(Don't read this page. It is a work in progress for a Fall'19 graduate automated SE subject at NC State.
Come
back in mid-October!)
Quiz 1
One
According to Fatma Aydemir and Fabiano Dalpiaz
listed numerous ethical issues,
softare developers face numerous ethical choices in
their
day-to-day work:
- Privacy: Handling, storing, sharing user data only under the circumstances and for the purposes that the user sets
- Sustainability: Energy consumption of the software artifact, caring about energy throughout the SE process and in the documentation
- Transparency: Transparent decision-making procedures of intelligent systems, publicly available ethics policies by software development organizations
- Diversity: Gender, race, and age distribution of professionals in a development team
- Work ethics: Decisions on which bugs to fix and how quickly, ensuring quality of the code before release
- Business ethics: Informing users of a changed business model, including revenue models
- Accountability: Who should be held responsible for the harm caused by software?
- Dependability: Decision to maintain and/or keep a software product in the market
- Common goods: Contributing to, using, promoting open source software
Pick any two of the above areas. For each area, write 2 or 3 lines about
how a software developers could make:
- An ethically positive decision in that area.

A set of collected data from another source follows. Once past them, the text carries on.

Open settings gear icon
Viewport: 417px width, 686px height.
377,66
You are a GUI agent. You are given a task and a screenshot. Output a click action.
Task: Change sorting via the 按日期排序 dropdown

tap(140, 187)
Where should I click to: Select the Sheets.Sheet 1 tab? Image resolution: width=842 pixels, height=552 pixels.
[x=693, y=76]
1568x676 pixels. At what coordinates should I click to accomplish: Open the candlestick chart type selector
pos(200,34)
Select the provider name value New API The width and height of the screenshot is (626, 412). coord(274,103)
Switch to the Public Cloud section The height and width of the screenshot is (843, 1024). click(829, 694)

- An ethically negative decision in that area.
Two
Suppose you decide that, ethically, you should produce software that:
- consumes limited energy;
- which produces models that humans can read, understand, and audit;
- which keeps human data safely secure.
Within that ethical context, list two design choices that are
ethically positive. Justify your conclusion (using 2-3 lines of text).

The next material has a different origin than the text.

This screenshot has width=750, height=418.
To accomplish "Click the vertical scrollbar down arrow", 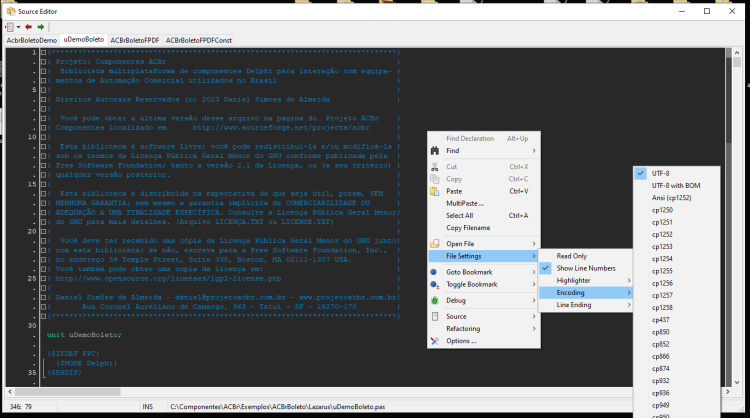I will coord(737,382).
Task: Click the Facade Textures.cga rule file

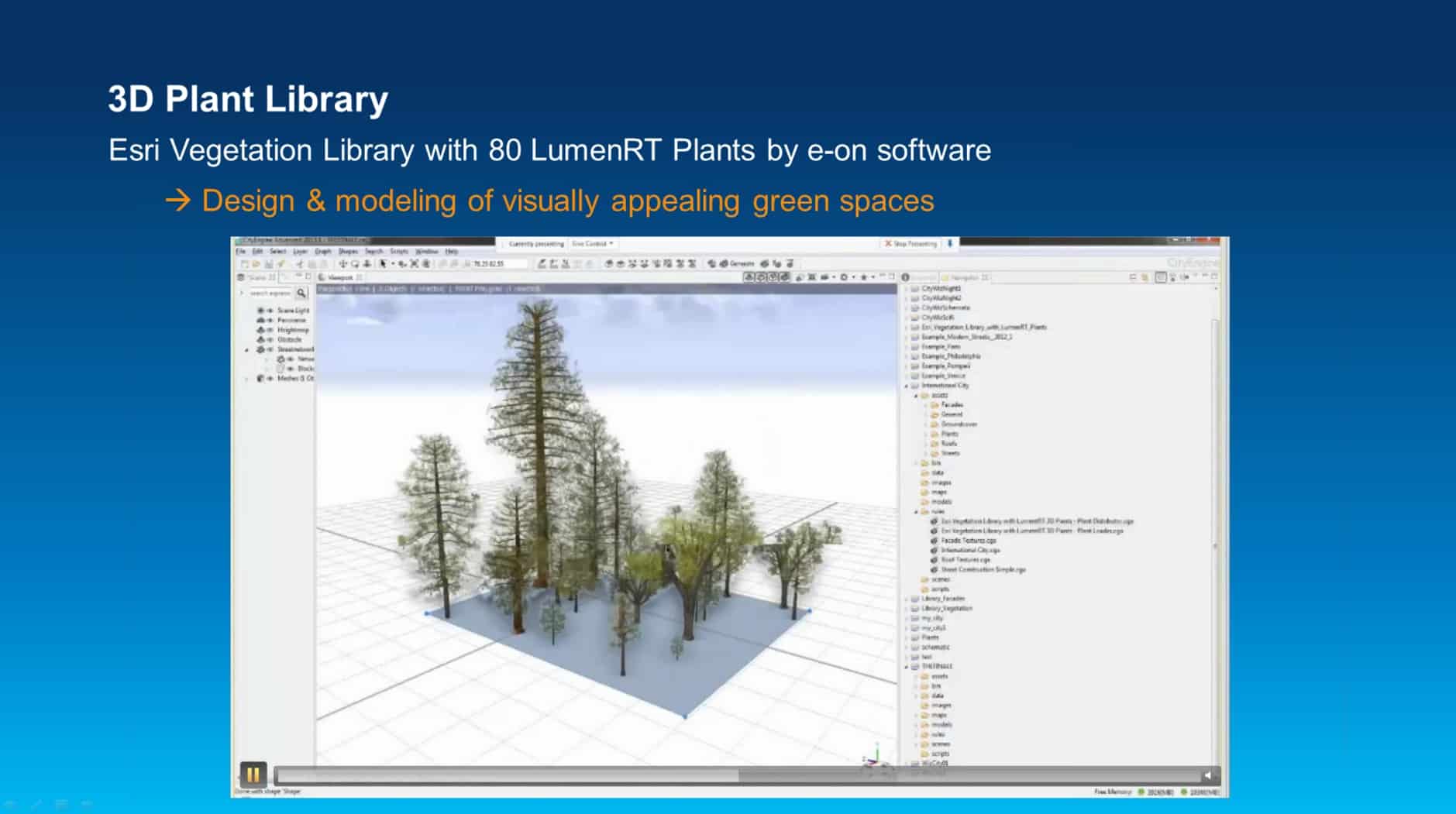Action: (967, 541)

Repeat this exercise, this time for ethically negative choices.
Three
The Institute for Electronics and Electrical Engineers (IEEE)

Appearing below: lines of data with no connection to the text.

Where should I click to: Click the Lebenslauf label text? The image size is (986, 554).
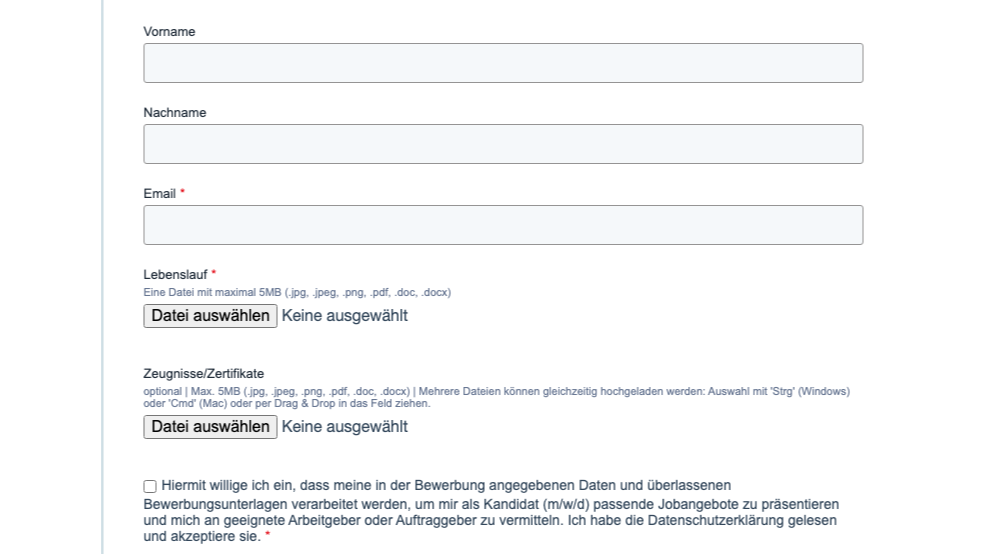[175, 275]
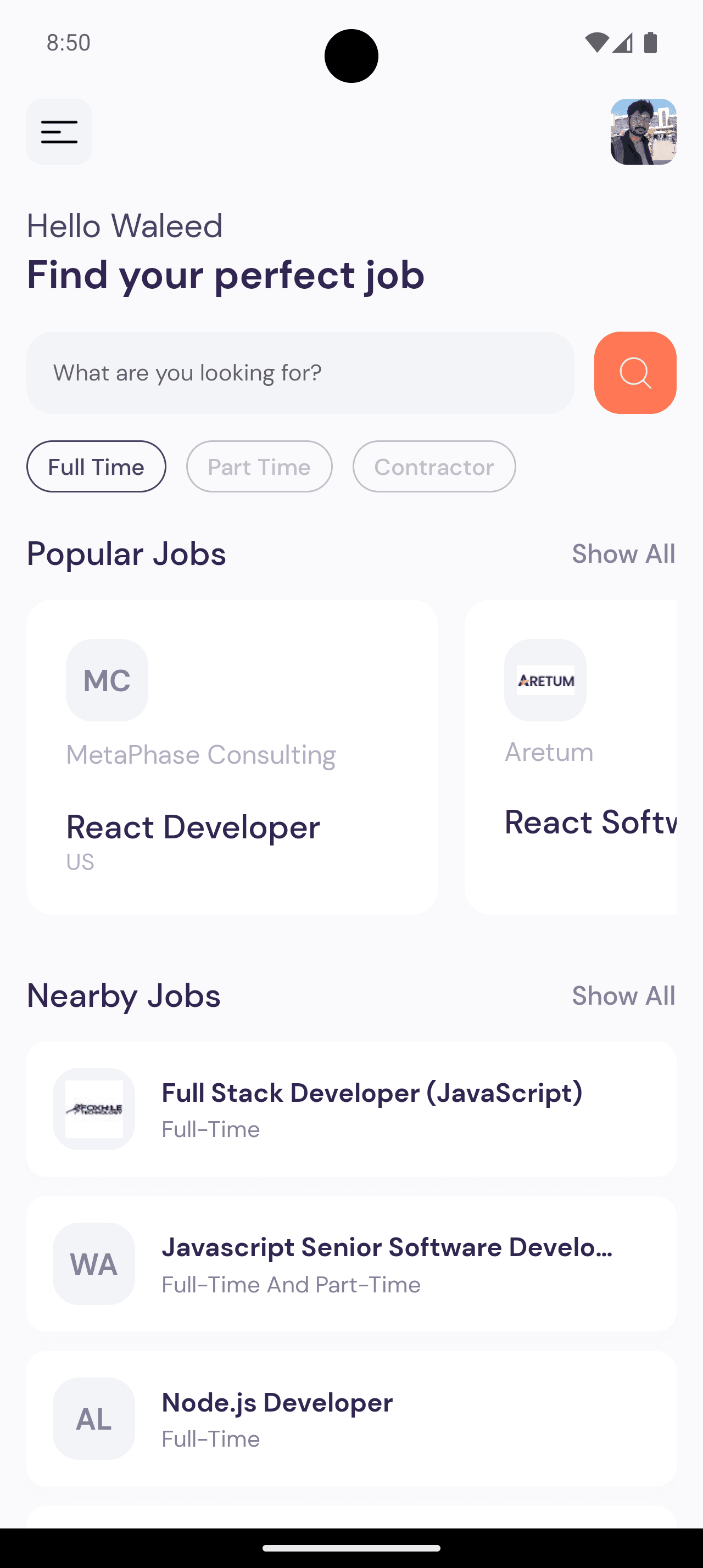Tap the WA company logo badge
Screen dimensions: 703x1568
[x=93, y=1264]
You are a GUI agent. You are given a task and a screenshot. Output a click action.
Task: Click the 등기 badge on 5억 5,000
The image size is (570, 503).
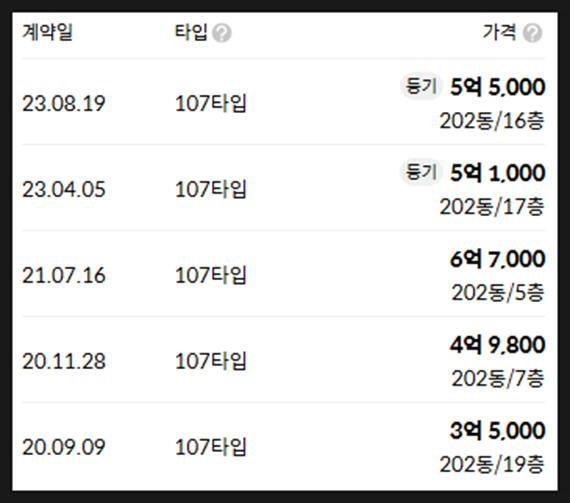(421, 86)
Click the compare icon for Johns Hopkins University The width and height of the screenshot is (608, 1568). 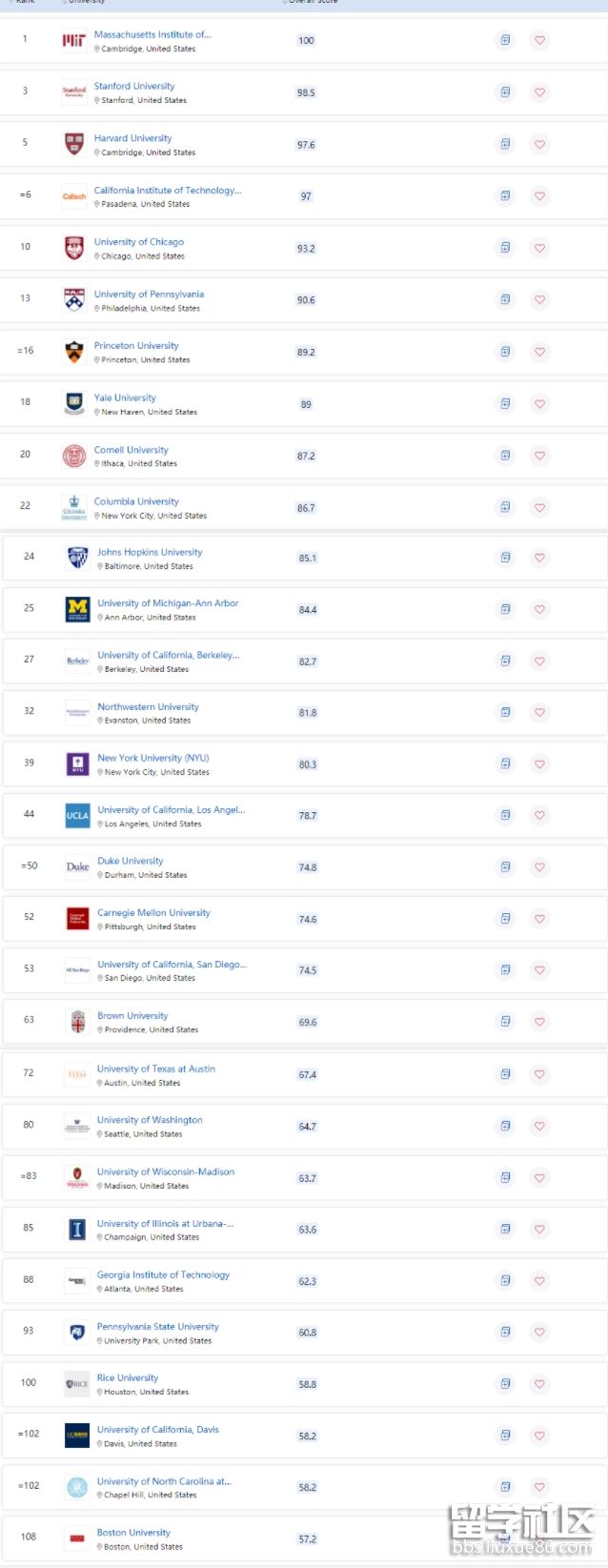pyautogui.click(x=505, y=558)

has discussed general principles for implementing autonomous and intelligent systems (A/IS).
The IEEE makes the following points about A/IS:
- Human Rights: A/IS shall be created and operated to respect, promote, and protect internationally recognized human rights.
- Well-being: A/IS creators shall adopt increased human well-being as a primary success criterion for development.
- Data Agency: A/IS creators shall empower individuals with the ability to access
and securely share their data, to maintain people’s capacity to have control over their identity.
- Effectiveness: A/IS creators and operators shall provide evidence of the effectiveness and fitness for purpose of A/IS.
- Transparency: The basis of a particular A/IS decision should always be discoverable.
- Accountability: A/IS shall be created and operated to provide
an unambiguous rationale for all decisions made.
- Awareness of Misuse: A/IS creators shall guard against all potential misuses and risks of A/IS in operation.
- Competence: A/IS creators shall specify and operators shall adhere to the knowledge and
skill required for safe and effective operation.
Other organizations, like Microsoft
offer their own principles for AI:
- Transparency AI systems should be understandable
- Fairness: AI systems should treat all people fairly
- Inclusiveness AI systems should empower everyone and engage people
- Reliability & Safety AI systems should perform reliably and safely
- Privacy & Security: AI systems should be secure and respect privacy
- Accountability: AI systems should have algorithmic accountability
Draw a diagram that maps the IEEE guidelines into the Microsoft. Label each edge. Write one sentence
justifying each edge.
Note: there is no right answer for this one. Ethics is an evolving field; evidence:
the Aydemir and Dalpiaz list is different to the IEEE and Microsoft list.
One way we
speed that evolution is to think hard about how all these terms connect.